UTF-8 source files are not supported in avisynth - unicode

I use avisynth to demux video from audio.
When I use
x = "m.mkv"
ffvideosource(x)
It work correctly but when I change my video filename to a UTF-8 one and my script as:
x = "م.mkv"
ffvideosource(x)
I Got the following error:
failed to open for hashing avisynth
I found a link (UTF-8 source files are not supported) who tell UTF-8 file name not work in avisynth, and to correct the problem, it said:
specify the parameter utf8=true when calling ffvideosource, save the script as UTF-8 without BOM and then see if that works.
But, I couldn't solve the problem. As I Open the script in the notepad and save it in utf-8 format, I got the following error:
UTF-8 Source files are not supported, re-save script with ANSI encoding
How can I solve the problem, How can I run my script with a UTF-8 filename?

“Withoutt BOM” is important. You need to save the file as raw UTF-8 without the Microsoft-style faux-BOM. Notepad can't do this, it always saves UTF-8 files with that generally-undesirable 0xEF 0xBB 0xBF header. Most other text editors (e.g. Notepad++) can do it properly.
AviSynth isn't really Unicode-aware so it doesn't want you using UTF-8 and will give that error message to try to stop you making mistakes. ffvideosource's workaround of hiding UTF-8 bytes in what AviSynth sees as ‘ANSI’ characters only works as long as AviSynth sees the file as ANSI. AviSynth doesn't have very sophisticated encoding-guessing, so removing the faux-BOM is enough to convince it is dealing with ANSI.

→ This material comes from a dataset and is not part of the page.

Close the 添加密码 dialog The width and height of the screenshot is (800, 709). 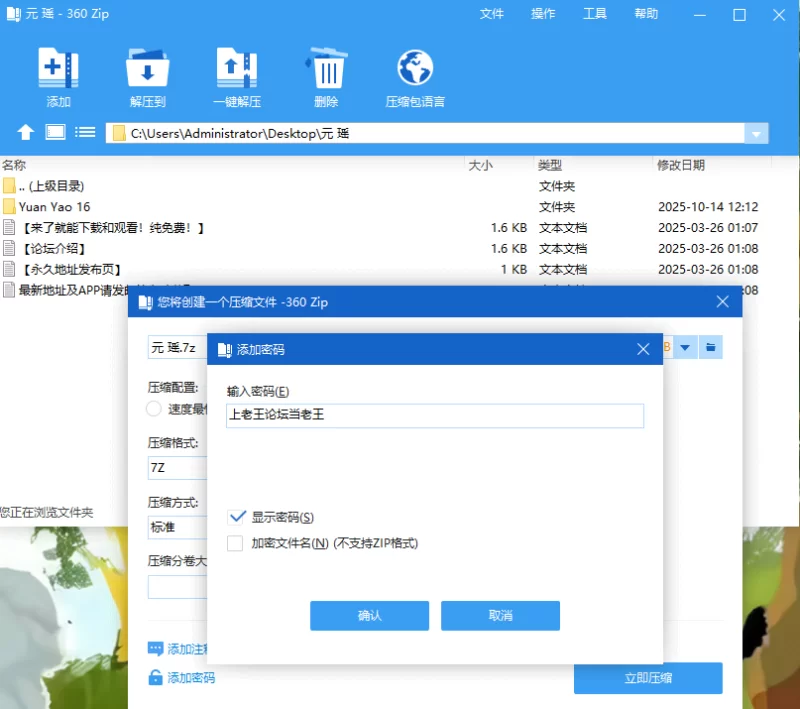pyautogui.click(x=644, y=349)
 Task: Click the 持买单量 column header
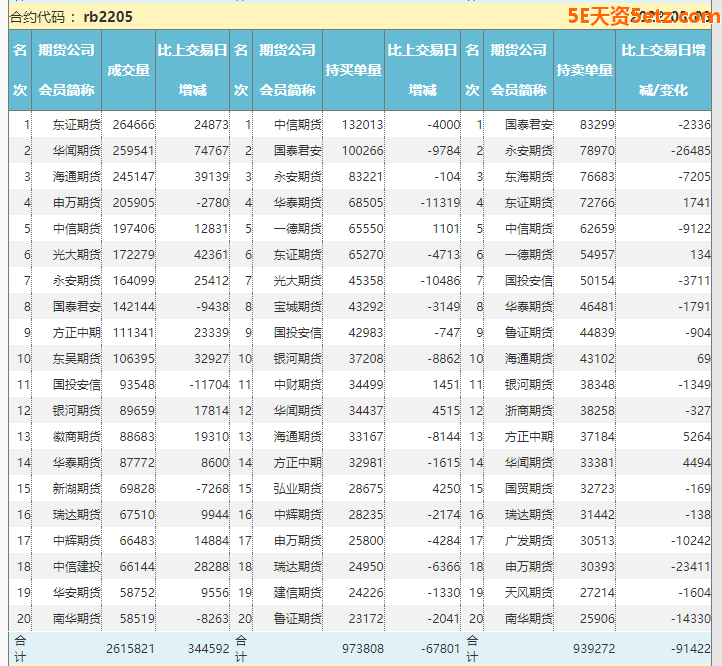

Very common problem when using UTF-8 in AviSynth.
Follow these steps:
Check the plugins folder. There should exist these three files: ffms2.dll, ffmsindex.exe, and FFMS2.avsi. If you did not have problem with ANSI, I guess that you don't have FFMS2.avsi in your plugins folder; In this situation download the latest version form here.
After that make an AVS file with Notepad++. For example I do this:
x = "C:/Users/Nemat/Desktop/StackOverFlow/نعمت.mkv"
ffmpegsource2(x,utf8=true)
Please note that here I used ffmpegsource2().
In the Encoding menu from Notepadd++ select Encode in UTF-8 without BOM.
Save your file.
Check the video file exists in the addressed directory.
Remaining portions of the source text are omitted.